* [Recorded data]:
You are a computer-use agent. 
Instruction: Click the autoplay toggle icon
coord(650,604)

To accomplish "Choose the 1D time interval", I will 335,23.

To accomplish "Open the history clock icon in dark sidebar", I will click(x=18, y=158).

---

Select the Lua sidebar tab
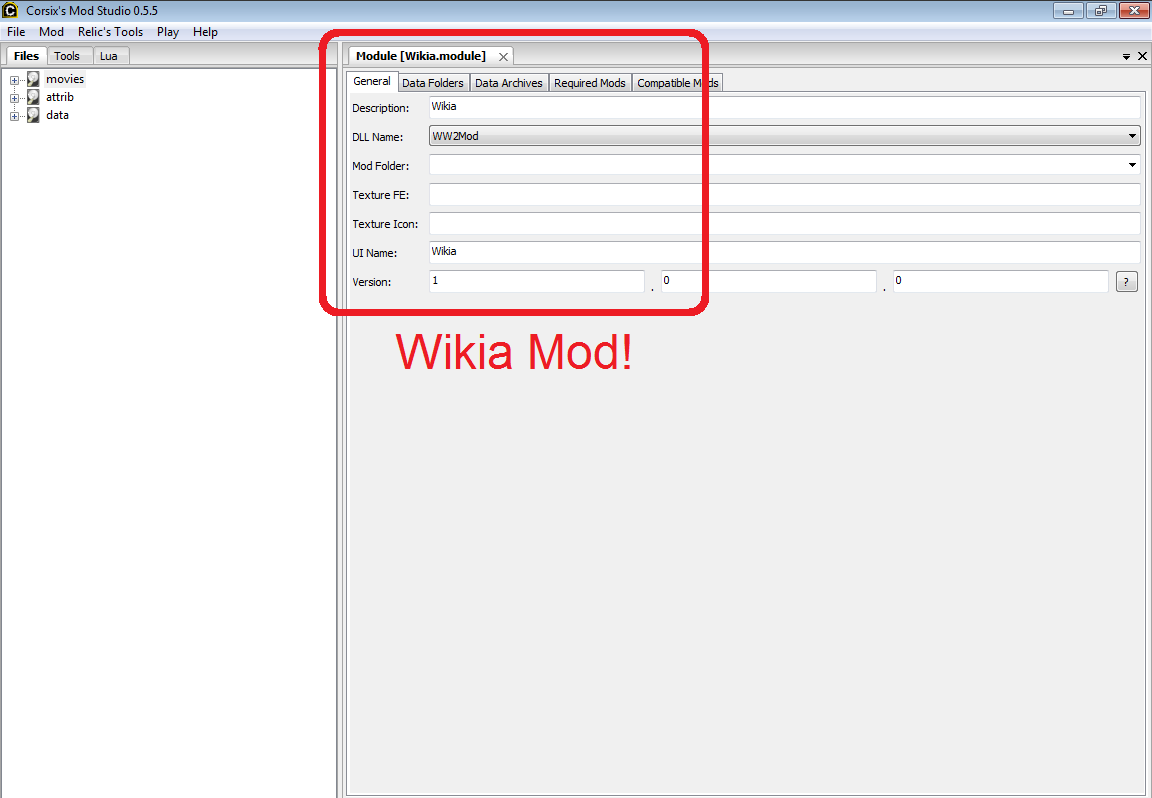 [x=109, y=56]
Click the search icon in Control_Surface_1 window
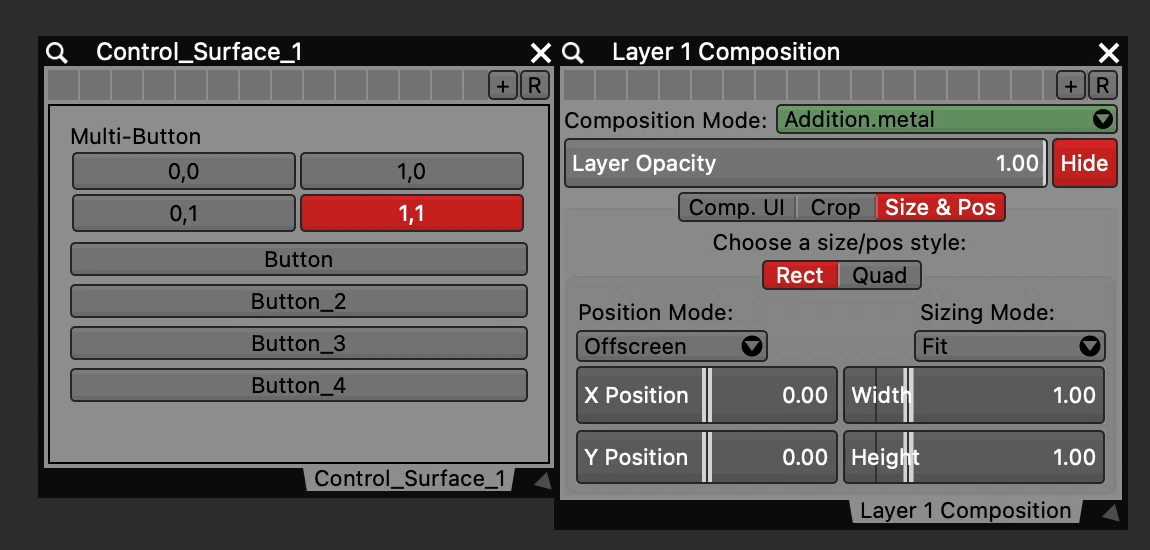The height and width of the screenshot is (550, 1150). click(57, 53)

* [Activity]:
Copy every line of the material above in which the string "accomplish" can be found.

* [Response]:
To accomplish "Choose the 1D time interval", I will 335,23.
To accomplish "Open the history clock icon in dark sidebar", I will click(x=18, y=158).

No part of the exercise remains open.